A good idea would be to separate a specific percentage of the amount you are willing to risk and only invest that much in crypto. Don’t go all out on your first investments. Always start small and gradually step towards the big leagues.
A viable approach would be to start with more stablecoins such as bitcoin, Litecoin, or Ethereum. Litecoin is probably the most affordable option. If you’re looking to invest in it, you can buy ltc now from reliable online platforms.
The growing popularity of cryptocurrencies is even paving the way for never-seen-before behaviour. Criminals worldwide are trying to crack open codes to launder money and steal from people’s crypto wallets. Hence, knowing all the risks before investing in crypto helps steer clear of fraud and other deceptive behaviour.
2. Don’t invest without a plan
Spontaneity and impromptu behaviour might work well for a vacation or a night out, but it can cost you significantly with something as sensitive as crypto investments. Therefore, never invest in cryptocurrencies without an adequate plan.
It is crucial to realize that cryptocurrencies differ from your traditional fiat currency investments. As a beginner, you must enter the crypto market with a well-devised plan, or else you’ll be in financial trouble.
The foundation of a good investor is prior planning.

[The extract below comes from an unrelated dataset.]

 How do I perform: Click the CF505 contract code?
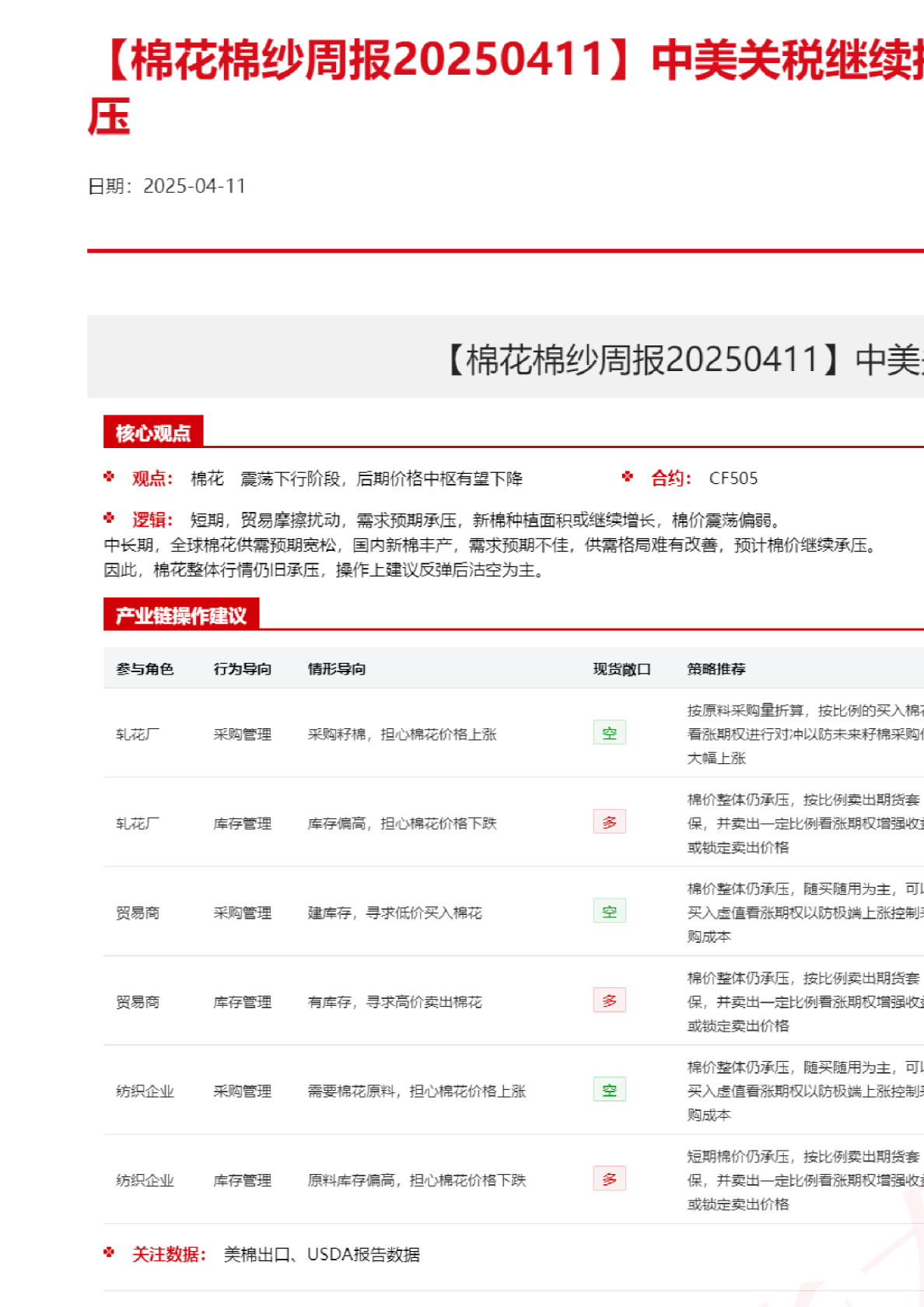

Before trading, always ask yourself the main goal behind the investment. Remember, trading without a plan is simply gambling, and gambling isn’t a sound investment technique.
Planning will help you anticipate potential problems and help you cope with market changes. Furthermore, it will provide guidelines for decision-making, give you a sense of direction, and help you achieve your investment objectives faster.
3. Do control your emotions
As mentioned previously, cryptocurrencies involve a high risk – meaning sometimes your investments might perform badly, but other times they might show remarkable gains.
Whatever the case is, you must not let your emotions take over. Fear and greed can lead to impulsive decisions and unprofitable trades. Besides, lack of control over emotions is why many people fall prey to scams and frauds.
It’s also crucial to control your fear and greed by doubling down, overleveraging, and refraining from seeking quick profitability. Moreover, consider trade and investment planning to avoid impulsive decisions, and learn from others.
Sometimes other investors’ mistakes can turn into a lesson for you.
4. Don’t invest because of your “fear of missing out”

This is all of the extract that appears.